Acute hemodynamic changes with and without left ventricular (LV) anodal capture during biventricular pacing. LV bipolar pacing was performed with LV1 used as the anode and LV4 as the cathode. The LV dP/dt max immediately increased with anodal capture and was accompanied by a QRS shortening and increase in the LV systolic pressure. LAO = left anterior oblique; LVP = left ventricular pressure; RAO = right anterior oblique; RV = right ventricle.

Discussion

The present case clearly demonstrated that LV bipolar pacing with intentional anodal capture, achieved with a practical pacing output, provided an equal hemodynamic improvement for the MPP delivered from the same electrodes. RV anodal capture through an extended bipolar configuration between the LV cathode and RV ring anode has been well recognized in patients implanted with CRT pacemaker devices. Tamborero et al. reported that in around half of the patients with RV anodal capture, this pacing configuration was associated with the narrowest QRS duration, suggesting its possible hemodynamic benefits. It has been hypothesized that 3 wavefronts of ventricular depolarization occur simultaneously from the LV electrode, RV tip electrode, and RV proximal electrode in this setting. The hypothesis can be applied to the anodal capture during LV bipolar pacing. As expected, the present case exhibited hemodynamic benefits of anodal capture comparable to that of MPP.

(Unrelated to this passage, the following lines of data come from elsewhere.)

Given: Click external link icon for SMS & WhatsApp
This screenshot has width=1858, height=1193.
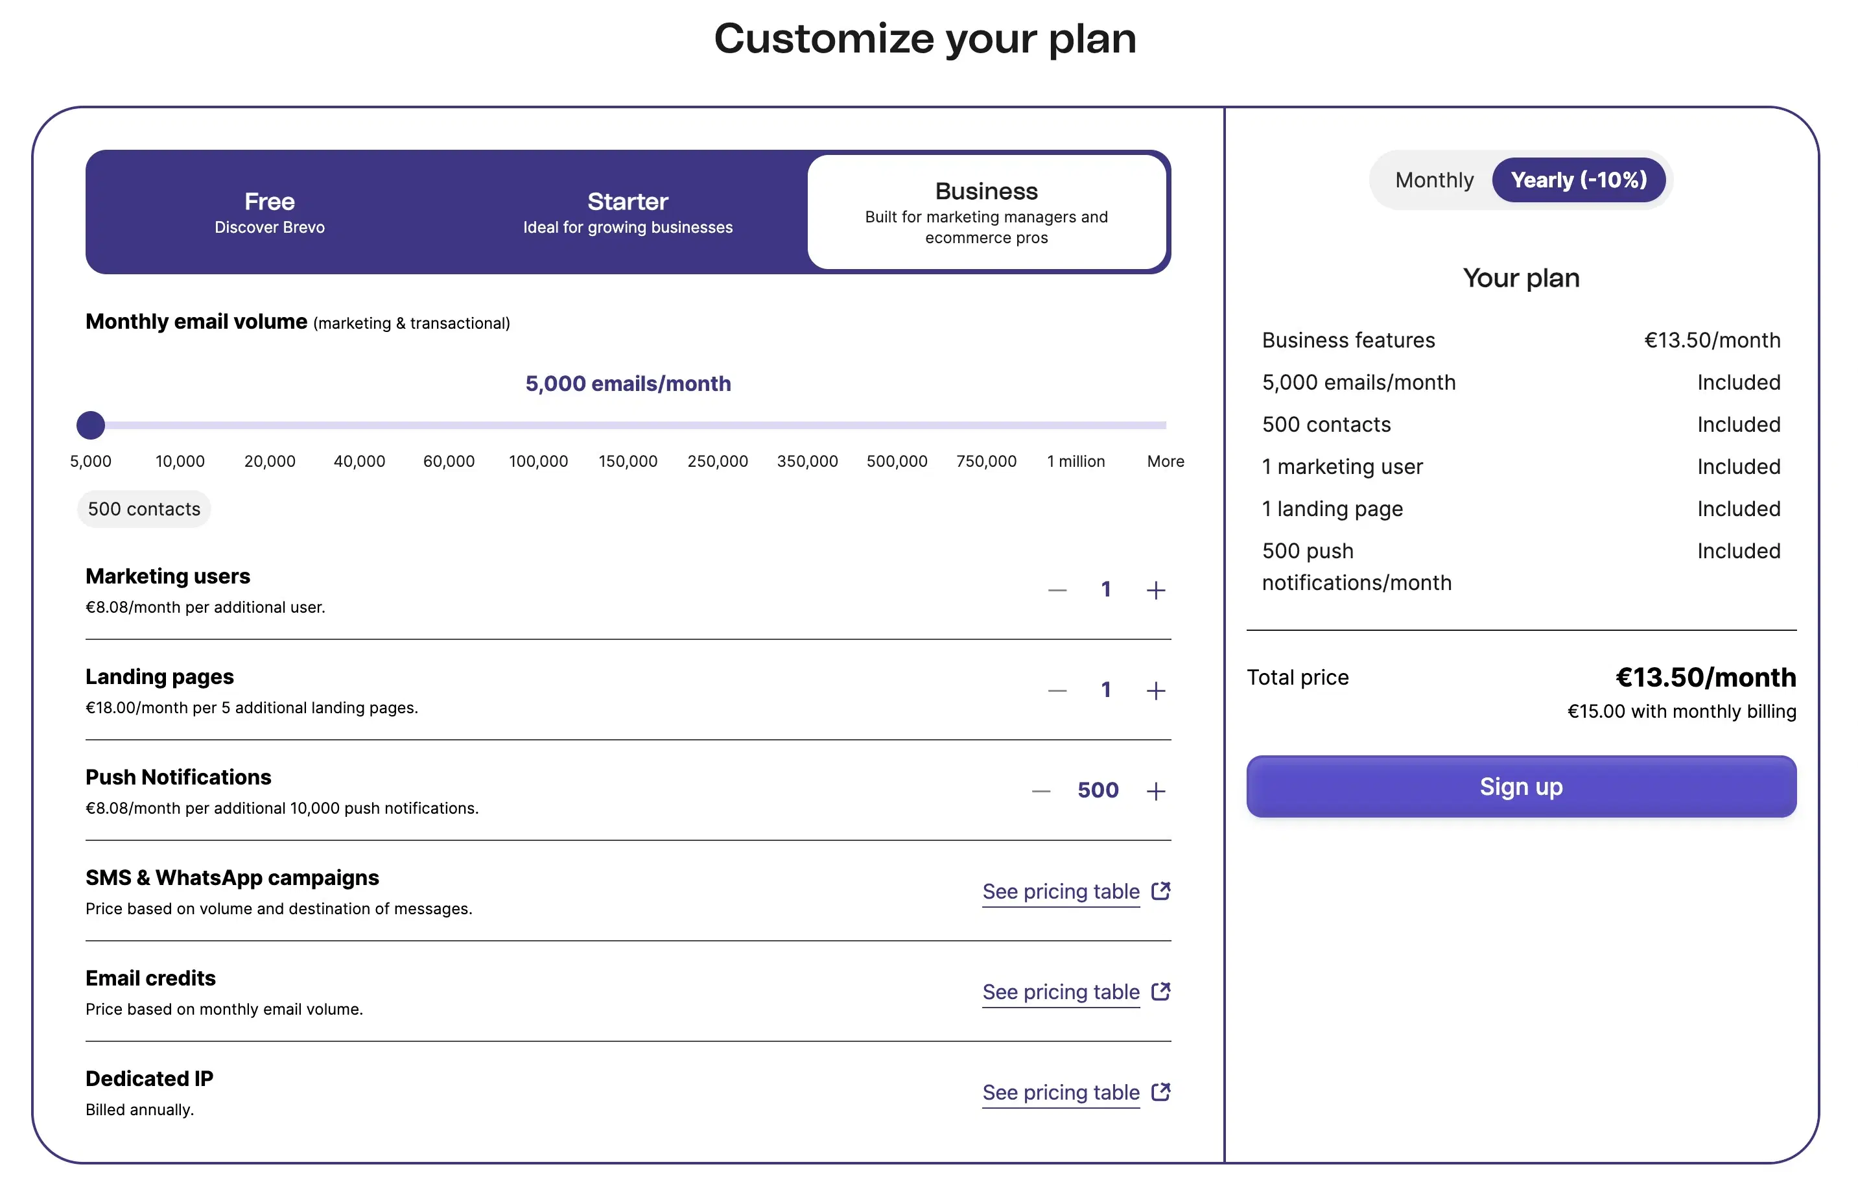Looking at the screenshot, I should click(x=1159, y=891).
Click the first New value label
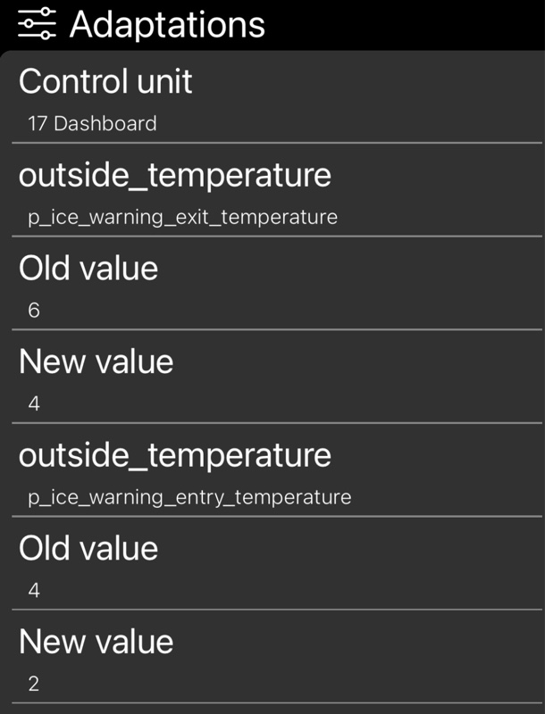Viewport: 545px width, 714px height. coord(96,361)
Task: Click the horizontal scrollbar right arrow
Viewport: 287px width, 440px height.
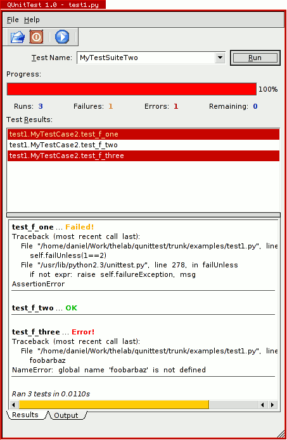Action: tap(272, 405)
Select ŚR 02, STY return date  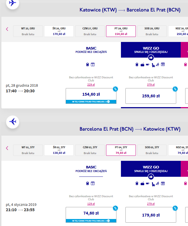[x=59, y=150]
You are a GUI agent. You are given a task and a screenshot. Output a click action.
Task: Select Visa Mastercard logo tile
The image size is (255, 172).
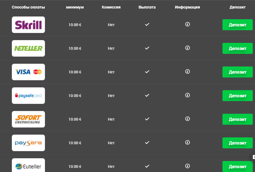tap(28, 72)
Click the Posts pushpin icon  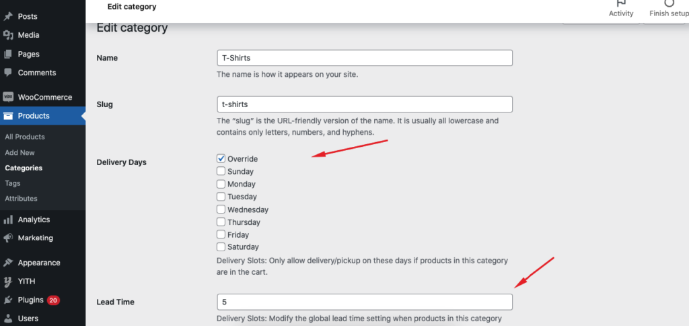click(x=8, y=16)
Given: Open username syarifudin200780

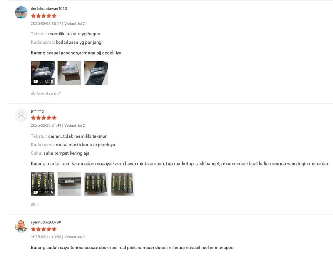Looking at the screenshot, I should click(x=46, y=222).
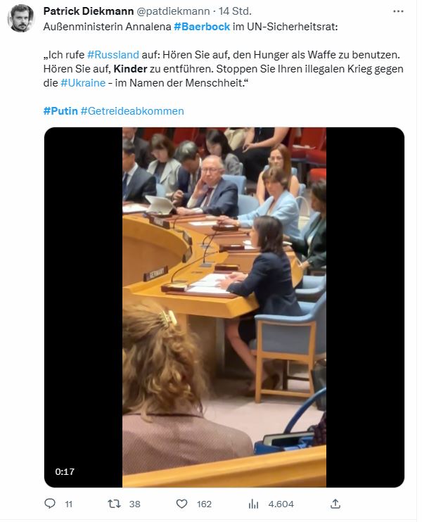Retweet using the arrows icon
The height and width of the screenshot is (522, 429).
pyautogui.click(x=114, y=504)
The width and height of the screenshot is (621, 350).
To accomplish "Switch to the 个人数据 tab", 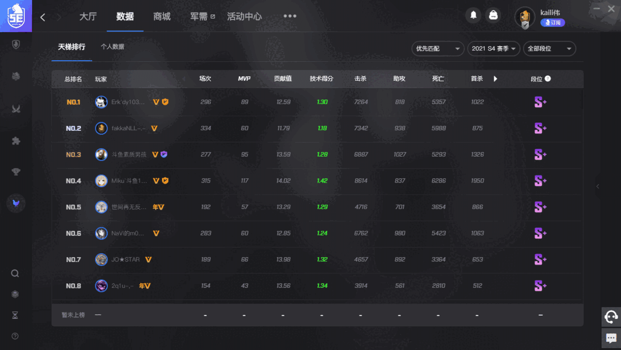I will point(113,46).
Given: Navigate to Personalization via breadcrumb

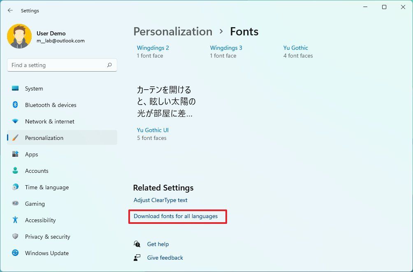Looking at the screenshot, I should (172, 31).

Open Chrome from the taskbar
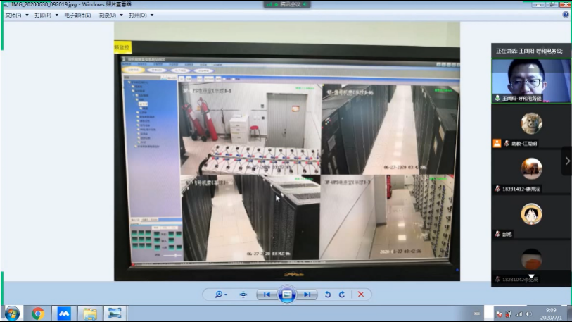(38, 314)
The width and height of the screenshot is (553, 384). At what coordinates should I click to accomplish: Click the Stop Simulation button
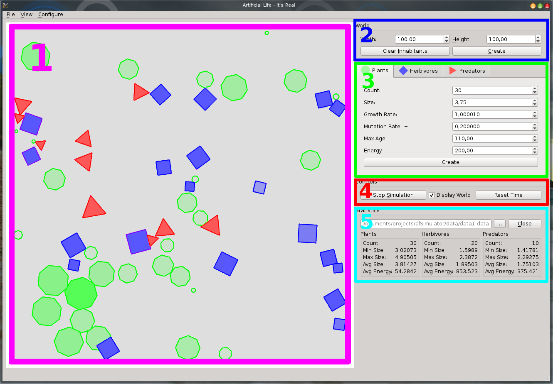click(x=393, y=195)
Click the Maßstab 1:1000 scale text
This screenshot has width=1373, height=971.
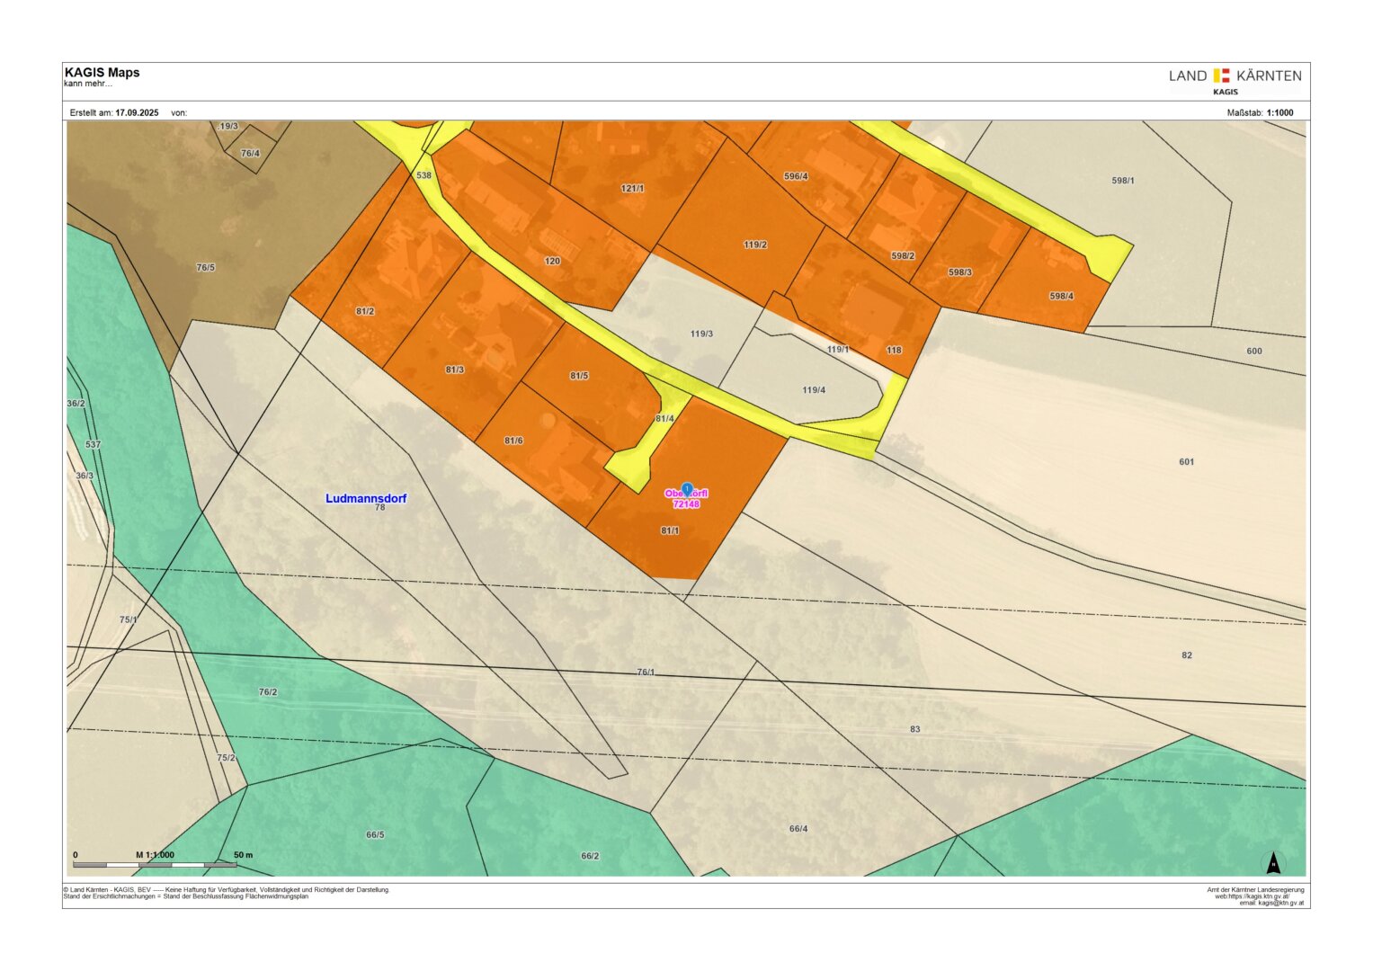(1260, 112)
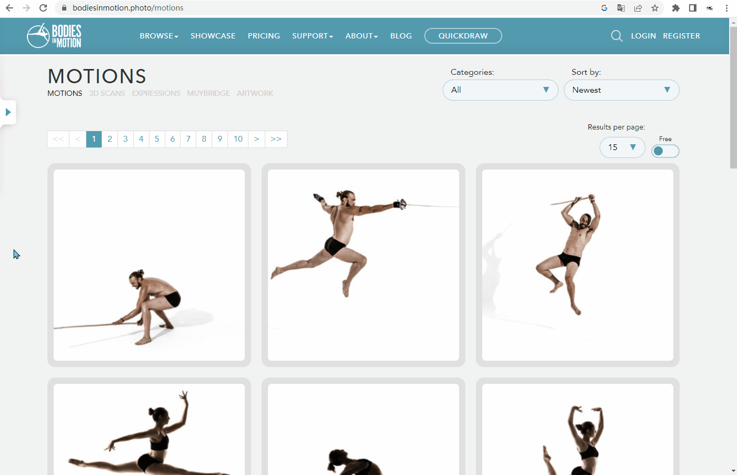Click the share page icon in address bar
The height and width of the screenshot is (475, 737).
coord(638,8)
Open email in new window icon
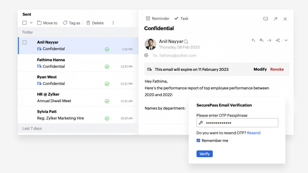This screenshot has height=173, width=308. pos(276,19)
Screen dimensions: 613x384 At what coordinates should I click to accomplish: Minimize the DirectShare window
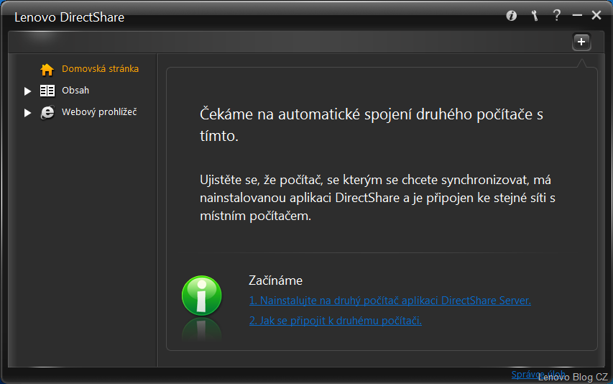pos(577,16)
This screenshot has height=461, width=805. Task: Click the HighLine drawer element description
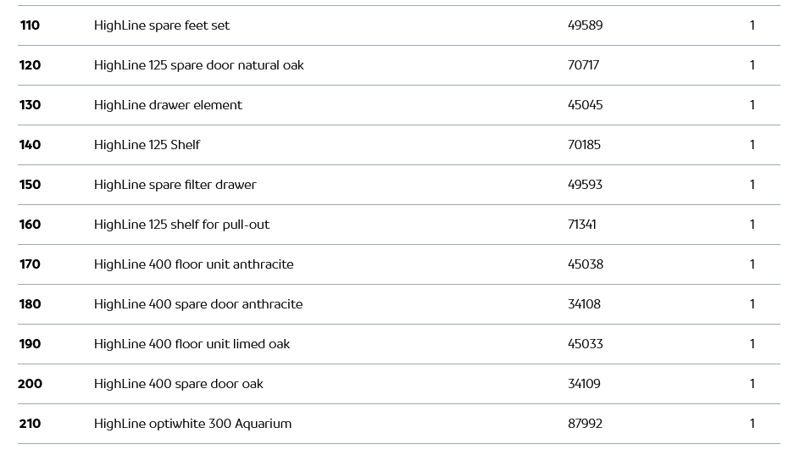[x=168, y=105]
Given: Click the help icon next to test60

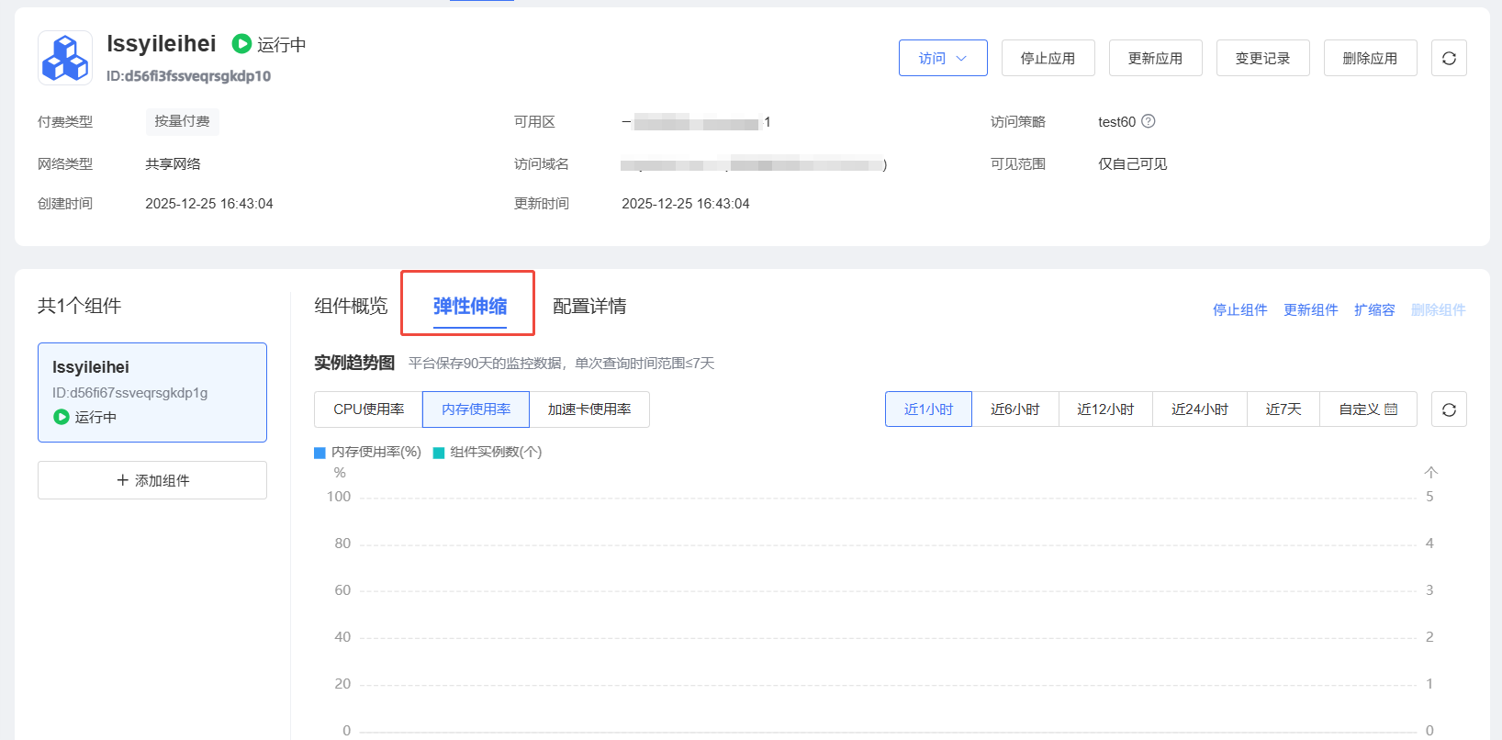Looking at the screenshot, I should (1149, 121).
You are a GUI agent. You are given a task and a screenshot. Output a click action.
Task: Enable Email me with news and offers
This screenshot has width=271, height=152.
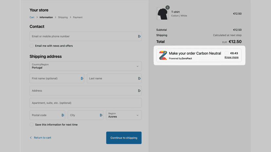31,46
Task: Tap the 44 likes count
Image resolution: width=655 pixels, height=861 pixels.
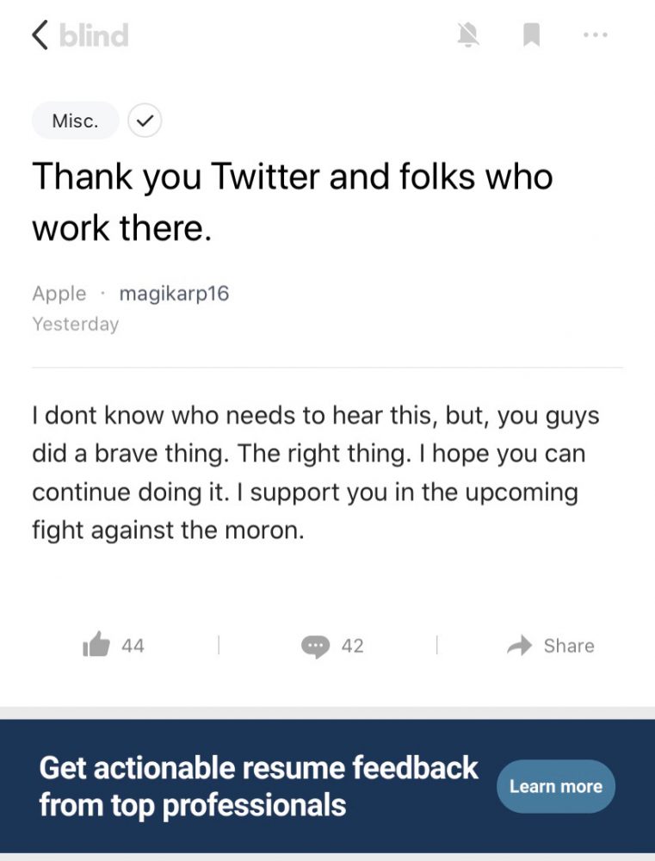Action: pyautogui.click(x=133, y=646)
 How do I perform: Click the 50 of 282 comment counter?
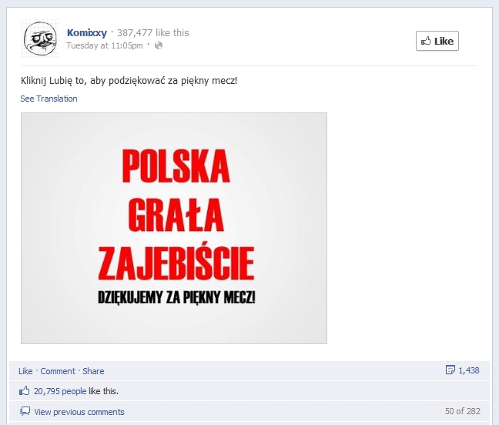[x=462, y=411]
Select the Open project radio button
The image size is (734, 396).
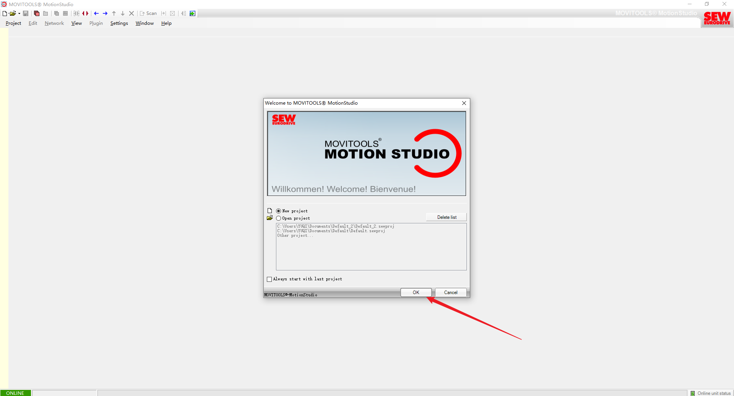[279, 218]
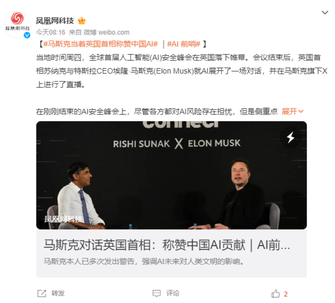Click the repost share icon

click(x=42, y=294)
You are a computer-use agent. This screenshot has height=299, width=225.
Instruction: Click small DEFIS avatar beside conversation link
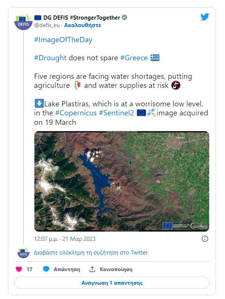point(23,253)
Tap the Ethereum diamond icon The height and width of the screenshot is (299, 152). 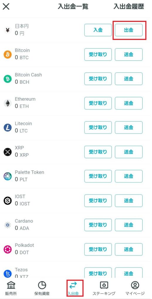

A drawback of the anodal simulation would be the possible rapid battery depletion when the capture threshold is high. The long-term response to MPP is unknown and the question of whether an acute improvement in the LV dP/dt max predicts the long-term clinical benefit is also controversial.

Despite the encouraging recent reports on MPP,1, 2 only limited CRT devices are currently equipped with an MPP function. On the other hand, the quadripolar technology seems to have become the standard for LV pacing. Intentional anodal capture using an LV quadripolar lead may be considered as an alternative to MPP when the CRT effects are suboptimal and the anodal capture threshold is acceptably low.

In conclusion, an intentional anodal capture by the LV quadripolar lead may have an acute hemodynamic benefit equal to LV MPP.

KEY TEACHING POINTS

• Anodal capture of a quadripolar left ventricular (LV) lead was demonstrated. • Intentional anodal capture of a quadripolar LV lead may confer an incremental acute hemodynamic benefit over conventional biventricular pacing equal to LV multipoint pacing (MPP). • Intentional anodal capture of a quadripolar LV lead may be a possible alternative to MPP when cardiac resynchronization therapy effects are suboptimal in patients implanted with a device without an MPP function.